_Task list:_
1. Answer these questions using the essay about eating habits below, one line each:
(a) Where did the woman's mother put the other food?
(b) What could the writer's brother's meat not touch?
(c) When eating lemon meringue pie, what does the writer eat right after meringue alone?
2. Write the next part of the essay about eating habits below, starting right after its final sentence.

BEGIN Passage provided

I was talking yesterday with a couple of people and we were discussing our odd eating habits. One woman, when she was a child, started pushing her food into separate piles so that nothing would touch. She thinks that it began because she’d have salad and there would be a pile of dressing left over on which her mother would place the other food.

Makes sense. My brother was one of those. His meat could not touch his potatoes could not touch his other vegetables. Me, I was of the other end. I didn’t exactly swirl all of my food into one mosaic. But I was very big on getting the different combos of taste sensations. I’m still that way. If I have turkey (keeping it seasonal for the US Thanksgiving), potatoes, stuffing and carrots, I will eat each one separately but then I’ll combine the potatoes and stuffing, the potatoes and turkey, the potatoes and carrots, the potatoes and carrots and stuffing, etc. You get the picture: as many combos as possible.

When I was a kid and I ate those super nutritious sandwiches of two slabs of white bread, a smear of radioactive yellow mustard and a micro thin slice of a ham/luncheon meat product, I still had to make deviations from the food norm. You’reprobably thinking, well there’s three: ham, bread, and ham and bread. As far as taste went that was true but I also ate in design combos or patterns. First, bite off the top piece of bread, leaving the ham and the lower bread slice. Then eat that. Next bite: eat the meat out of the middle, then eat the bread together. Next bite: eat the bread on the top, then the one on the bottom, then the meat. Next bite: eat the bottom slice, then the meat, then the top slice. Order mattered. Not as many variations, but a way to make a pretty bland sandwich more interesting. Of course, if you added lettuce or tomato, it gave more permutations. Some food was just too messy to do this with though.

I don’t really eat sandwiches much anymore but I don’t tend to go through the patterned bitefest either. Though if I’m eating cake, it would be cake, icing, cake with icing, cake with ice cream, etc. Or lemon meringue pie: meringue, then meringue and crust, then meringue and lemon curd, then lemon curd and crust… I do in fact still do that. I guess when I look at it this way, I was always playing with my food.

END Passage provided
BEGIN Entries provided

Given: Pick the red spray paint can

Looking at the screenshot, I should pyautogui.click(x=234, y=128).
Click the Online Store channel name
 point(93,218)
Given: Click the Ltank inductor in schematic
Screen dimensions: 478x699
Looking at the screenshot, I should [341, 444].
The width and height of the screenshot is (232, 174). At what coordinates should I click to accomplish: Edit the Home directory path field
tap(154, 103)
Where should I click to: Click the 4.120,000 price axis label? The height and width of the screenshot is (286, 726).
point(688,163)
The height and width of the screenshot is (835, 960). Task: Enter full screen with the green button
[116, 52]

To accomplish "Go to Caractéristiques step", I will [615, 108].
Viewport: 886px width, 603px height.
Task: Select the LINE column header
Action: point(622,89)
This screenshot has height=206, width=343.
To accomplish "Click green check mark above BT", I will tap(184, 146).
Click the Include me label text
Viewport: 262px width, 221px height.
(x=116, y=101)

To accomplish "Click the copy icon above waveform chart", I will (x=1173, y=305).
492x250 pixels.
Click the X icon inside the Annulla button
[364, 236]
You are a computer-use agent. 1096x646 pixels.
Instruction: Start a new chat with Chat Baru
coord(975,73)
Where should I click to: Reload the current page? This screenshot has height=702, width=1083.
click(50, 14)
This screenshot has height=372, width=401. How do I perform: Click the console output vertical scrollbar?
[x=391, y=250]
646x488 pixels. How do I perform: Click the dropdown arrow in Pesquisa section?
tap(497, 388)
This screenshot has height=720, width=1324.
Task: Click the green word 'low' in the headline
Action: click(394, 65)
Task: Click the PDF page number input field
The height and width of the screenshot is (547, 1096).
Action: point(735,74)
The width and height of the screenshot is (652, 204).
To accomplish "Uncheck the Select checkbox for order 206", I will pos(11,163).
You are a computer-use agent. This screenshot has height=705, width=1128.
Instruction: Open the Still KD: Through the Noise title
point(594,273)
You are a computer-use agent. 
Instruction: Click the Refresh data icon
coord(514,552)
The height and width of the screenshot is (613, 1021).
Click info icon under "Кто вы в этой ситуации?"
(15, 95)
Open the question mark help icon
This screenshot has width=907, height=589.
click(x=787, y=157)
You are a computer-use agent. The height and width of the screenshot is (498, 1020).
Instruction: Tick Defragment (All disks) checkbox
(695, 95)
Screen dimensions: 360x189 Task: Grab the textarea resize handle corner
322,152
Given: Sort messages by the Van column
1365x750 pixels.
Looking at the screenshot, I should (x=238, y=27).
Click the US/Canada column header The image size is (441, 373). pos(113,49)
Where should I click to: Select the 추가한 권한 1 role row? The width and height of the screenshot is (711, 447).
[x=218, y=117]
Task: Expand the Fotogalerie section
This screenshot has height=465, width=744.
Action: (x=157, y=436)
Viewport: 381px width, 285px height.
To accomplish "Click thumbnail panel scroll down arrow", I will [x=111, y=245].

END Entries provided

_In response:_
1.
(a) On the pile of dressing left over from the salad.
(b) His potatoes.
(c) Meringue and crust.

2.
I have to say though, those meals of baked potato, roast with frozen peas and carrots (cooked of course) did not meet with my patterning standards. Then it was a case of eating the marrow of the potato and hiding the disgusting mushy veggies in its shell. Or taking bread and butter, putting the veggies on the bread and covering it in gravy to disguise the taste. I actually got in trouble for that last one but frozen vegetables were so putrid to me that they made me gag.

I wonder if studies could be done to determine people’s careers by how they ate their food. Who is more analytical though, the person who separates their food or the person that mixes the flavors together? My brother, one of the food separators, was a politician and likes to work at solving the world’s ills. The woman mentioned above is studying to be a doctor. My other brother, I don’t know if he was a mixer or a separator but he would eat the same food (hot dogs or BLT or…) for weeks on end, ad nauseum. He’s a teacher.

The same food for a week would bore me. I’m a writer but I’m sure there are as many food separators who are writers as the patterners. Or are there? Food for thought on a rainy day in Vancouver. Happy Thanksgiving weekend to those in the US.